WHAT THE TASK REQUIRES
Could you repeat the Fiumicino port article below from "Image of people" to "soon be built.", with "moped" changed to "scooter"?
--- begin TEXT BLOCK ---
Image of people on the beach, with the sea in the background, in the city of Fiumicino.
The beach in the city of Fiumicino. Ra Boe/Wikipedia

FIUMICINO — In front of the old lighthouse in this Italian coastal town, about 30 kilometers southwest of Rome, the clouds cast shadows on the translucent sea. A rusting, half-buried moped emerges from the sand. Here, it seems that time has run itself aground, caught in a fisherman’s net.

On this piece of land between the delta of the Tiber River and the Mediterranean Sea, what was once a strategic point for ancient Rome and close to the longstanding home of Rome’s international airport, a large new deepwater port will soon be built.

In Feb. 2022, Fiumicino Waterfront, a company controlled by cruise line Royal Caribbean, bought a state concession at an auction that includes a vast area of the coast. The company now owns 55,000 square meters of land and 988,000 square meters of water. The project plans include space for 800 moorings, two of which are for Oasis-class cruise ships – 72-meter-high skyscrapers on the sea, twice the height of the lighthouse, which serves as a symbol of Fiumicino’s past and as a historic guard post for the coast.

“It’s madness”

More than 30 local associations have expressed their concern about the port’s potential impact on pollution, traffic and health. These concerned citizens collected about 2,000 signatures to contest the proposed commercial use of the land by Royal Caribbean.

A ship that dips nine meters below will never go through the port.

“Anyone who knows the sea knows it’s madness,” says Renato Barucca, 85, as he adjusts his captain’s hat. He has been fishing in these areas since, as a child, he used to steal his father’s bike to run to the lighthouse, rod on his shoulder. He points down the coast and says confidently, “I have the smallest boat in the marina, and have been stuck in the sand several times. A ship that dips nine meters below will never go through the port.”

The group against building the port, No Porto, protested the auction in which the land was sold with a briefcase full of fake cash, a tie and a billboard with the word “For Sale,” asking for the sale to be revoked and for public development to take place instead. “This place used to belong to everyone and now it will only belong to someone,” sighs Emiliano Bovo who has spent the past 47 years between Fiumicino and the nearby town of Ostia.

​Aerial view of Fiumicino.
Aerial view of Fiumicino. – Ra Boe/Wikipedia

Local opposition

In 2013, members of the activist group occupied one of the abandoned bilanconi (silt houses used to store fish) “to create an alternative to speculation,” explain two of the first members, Bovo and Luigi Giambra.
--- end TEXT BLOCK ---
--- begin DATASET EXTRACT ---
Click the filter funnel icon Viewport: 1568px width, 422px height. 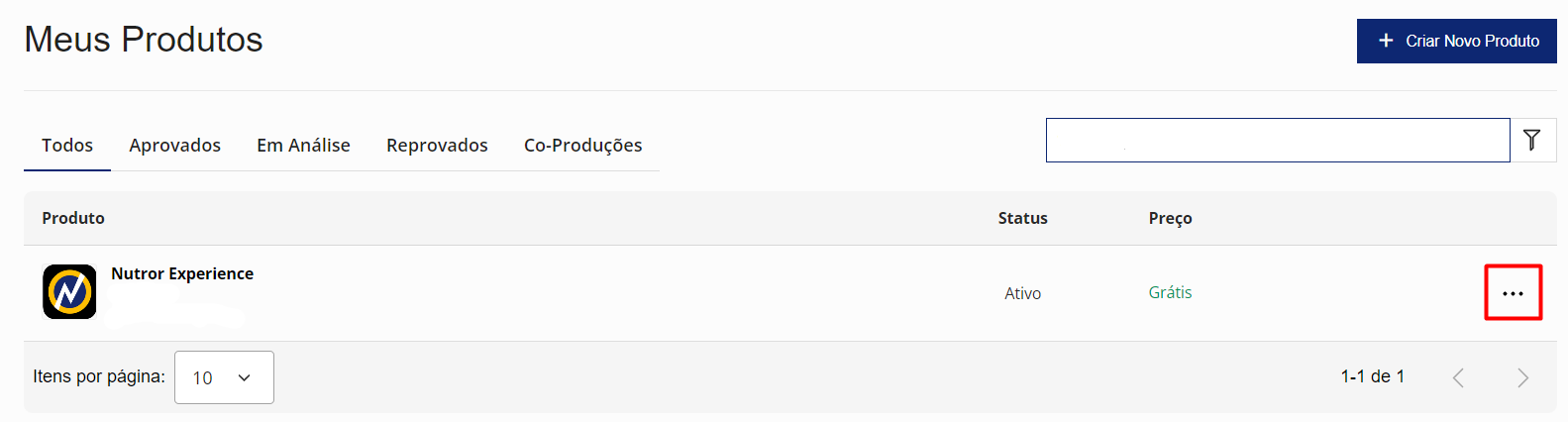tap(1532, 140)
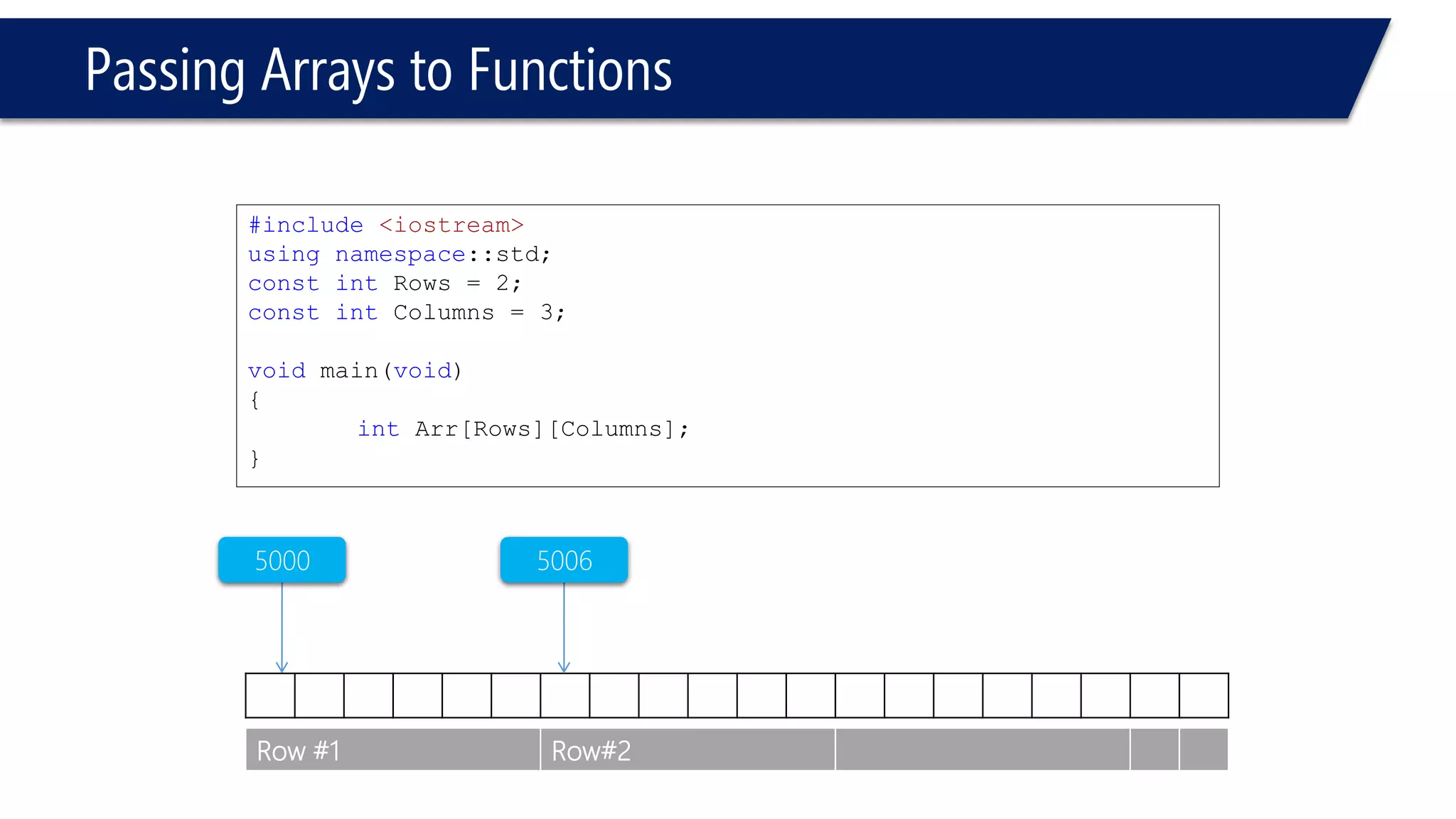Click the <iostream> header text
The width and height of the screenshot is (1456, 819).
point(451,225)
--- end DATASET EXTRACT ---
WRITTEN RESPONSE
Image of people on the beach, with the sea in the background, in the city of Fiumicino.
The beach in the city of Fiumicino. Ra Boe/Wikipedia

FIUMICINO — In front of the old lighthouse in this Italian coastal town, about 30 kilometers southwest of Rome, the clouds cast shadows on the translucent sea. A rusting, half-buried scooter emerges from the sand. Here, it seems that time has run itself aground, caught in a fisherman’s net.

On this piece of land between the delta of the Tiber River and the Mediterranean Sea, what was once a strategic point for ancient Rome and close to the longstanding home of Rome’s international airport, a large new deepwater port will soon be built.